LA SOCIEDAD DE LA NIEVE

LA SOCIEDAD DE LA NIEVE

por - Críticas
29 Ene, 2024 11:48 | Sin comentarios
No será la última vez que el cine visite el famoso caso de los rugbiers que sobrevivieron dramáticamente en la Cordillera de los Andes, pero la mirada del cineasta español se desmarca de las versiones precedentes y propone otro punto de partida distinto para indagar acerca del tema excluyente del caso: la antropofagia.

LA ÉTICA EN LA CARNE

Hay una hora que no es aún la noche 

y no es ya el día, 

en que los muertos y los vivos pueden tocarse.

traducción de Juan Forn de Czeslaw Milosz

Quién no se ha preguntado alguna vez, 

¿soy un monstruo,

o esto es ser una persona?

Clarice Lispector

No es casualidad que la palabra “sociedad” dé forma al título de la recientemente estrenada película sobre la tragedia de los Andes. La sociedad de la nieve (2023) es una nueva forma de contar la historia del accidente del vuelo 571 de la Fuerza Aérea Uruguaya, que en 1972 se estrelló contra la cordillera dejando a la deriva a toda su tripulación, entre la que viajaba un equipo de jóvenes rugbiers uruguayos. Náufragos en la nieve, teniendo que rebuscárselas en un ambiente “donde vivir es imposible”, dieciséis de ellos sobrevivieron setenta y dos días de múltiples penurias, derivando casi todas de dos de ellas, las más materiales y primarias: frío y hambre. Esas dos condiciones inhóspitas transforman, naturalmente, a quienes conforman el grupo humano, que se ve obligado a transgredir una de las pocas bases firmes de la sociedad tal y como la conocemos: quienes sobrevivieron (y varios de los que no también, que debieron resolver el tabú quién sabe cómo) se salvaron alimentándose de la carne humana de sus compañeros de viaje, una vez que se convertían (naturalmente) en cadáveres. Si es que se salvaron los que se salvaron, si es que no se salvaron los que no. La transgresión aporta una capa de sentido ineludible: aviones pueden caer, frío se puede tener, la montaña puede ser inhóspita y simultáneamente un hogar, pero carne humana no se puede comer. Por lo menos, no en esta sociedad, en la que todavía se sostiene el imaginario católico (que desterró la antropofagia como ritual en ciertas sociedades precolombinas de Latinoamérica), al que los protagonistas de la historia adscriben fervientemente. Pero sí en la de la nieve, creada sólo en esos setenta y dos días de 1972.
****
Instrucciones ::
A: Según la crítica sobre La sociedad de la nieve, ¿por qué no se puede comer carne humana "en esta sociedad"? Respóndelo en una a tres oraciones.
B: Contesta estas preguntas con datos de la crítica sobre La sociedad de la nieve:
(i) ¿En qué año se estrelló el vuelo 571 de la Fuerza Aérea Uruguaya?
(ii) ¿Cuántos sobrevivieron y durante cuántos días?
(iii) ¿De quién es la traducción de los versos de Czeslaw Milosz?

Información proporcionada ::
****
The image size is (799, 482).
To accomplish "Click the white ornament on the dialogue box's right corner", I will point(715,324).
****
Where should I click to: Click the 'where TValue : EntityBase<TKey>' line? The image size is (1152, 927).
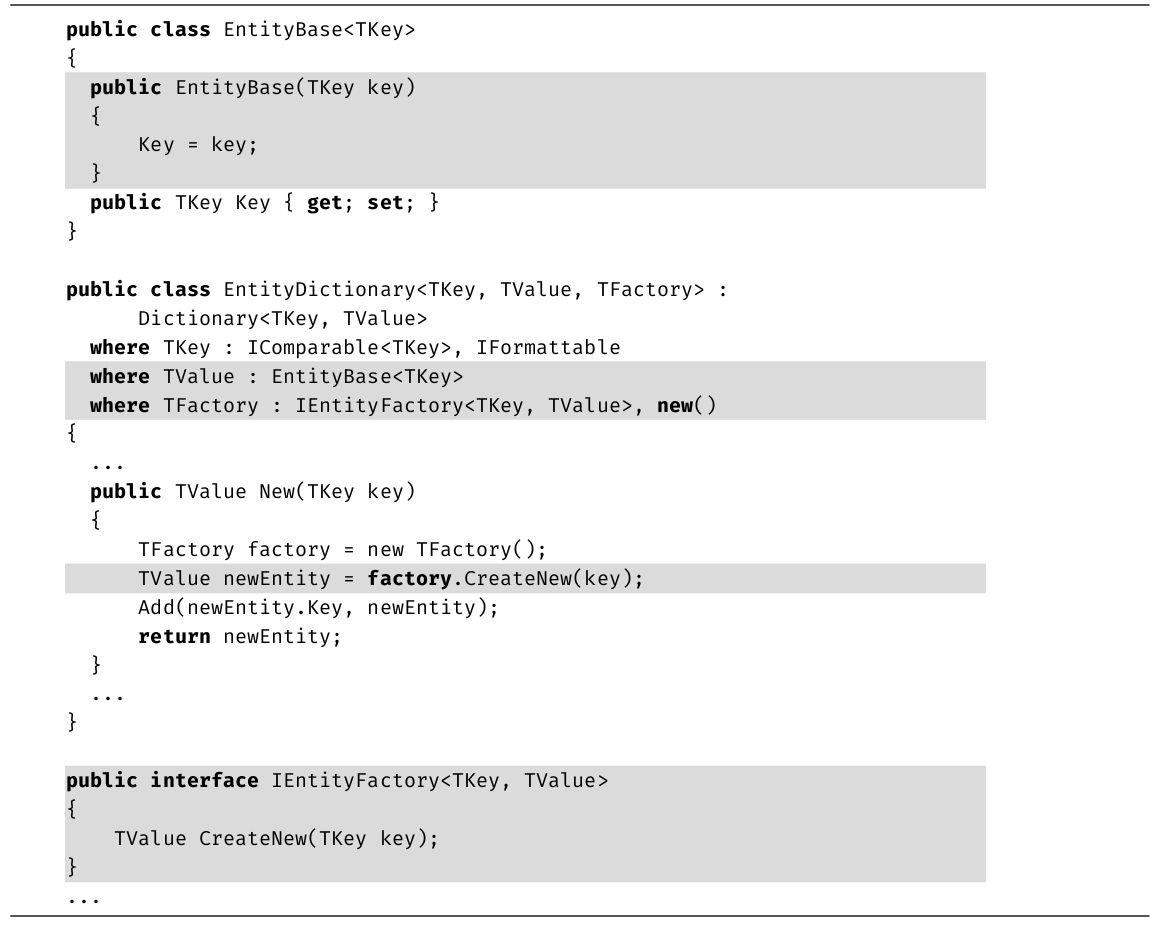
****
Soluciones del ejercicio ::
A: En esta sociedad todavía se sostiene el imaginario católico, que desterró la antropofagia como ritual en ciertas sociedades precolombinas de Latinoamérica. Los protagonistas de la historia adscriben fervientemente a ese imaginario.

B:
(i) En 1972.
(ii) Sobrevivieron dieciséis, durante setenta y dos días.
(iii) De Juan Forn.